SOURCE RECORDS:
•••

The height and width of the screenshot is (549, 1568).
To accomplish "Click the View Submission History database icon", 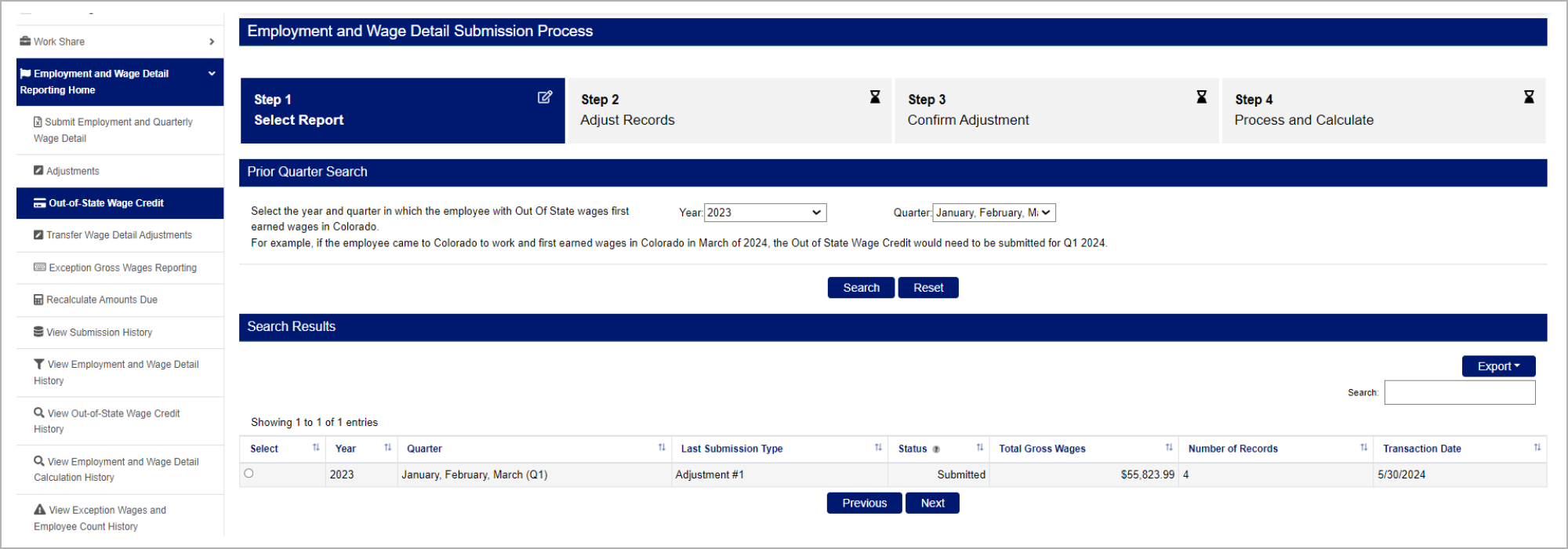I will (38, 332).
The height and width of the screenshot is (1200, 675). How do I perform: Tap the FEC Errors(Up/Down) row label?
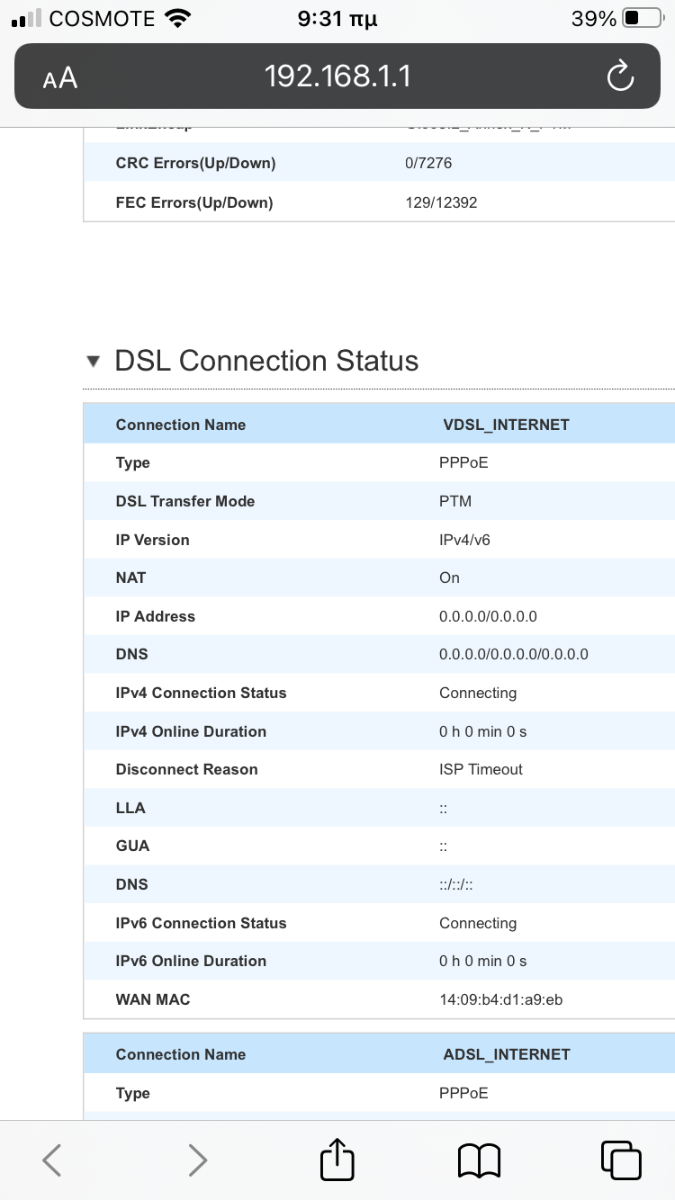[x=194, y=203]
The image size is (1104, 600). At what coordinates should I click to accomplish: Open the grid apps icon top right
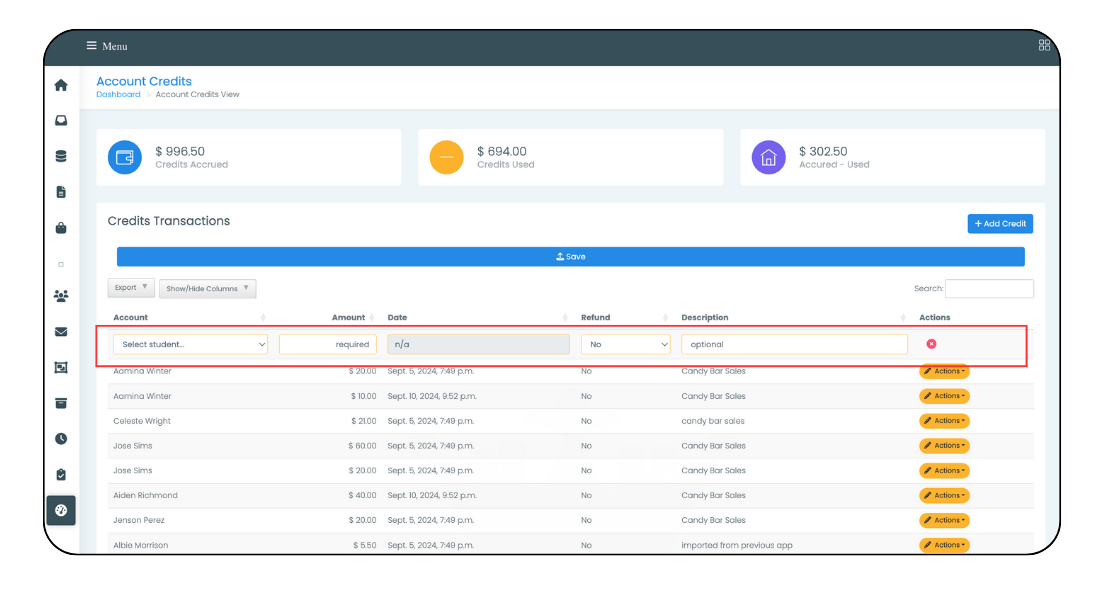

•••

TO DO:
Your answer must consist solely of the lines from the one containing "The height and width of the screenshot is (1200, 675)." through the last line of the records above, copied exactly, with every picture left out.

COMPLETED TASK:
The height and width of the screenshot is (1200, 675). How do I perform: Tap the FEC Errors(Up/Down) row label?
[x=194, y=203]
The image size is (1104, 600). At what coordinates should I click to accomplish: Open the grid apps icon top right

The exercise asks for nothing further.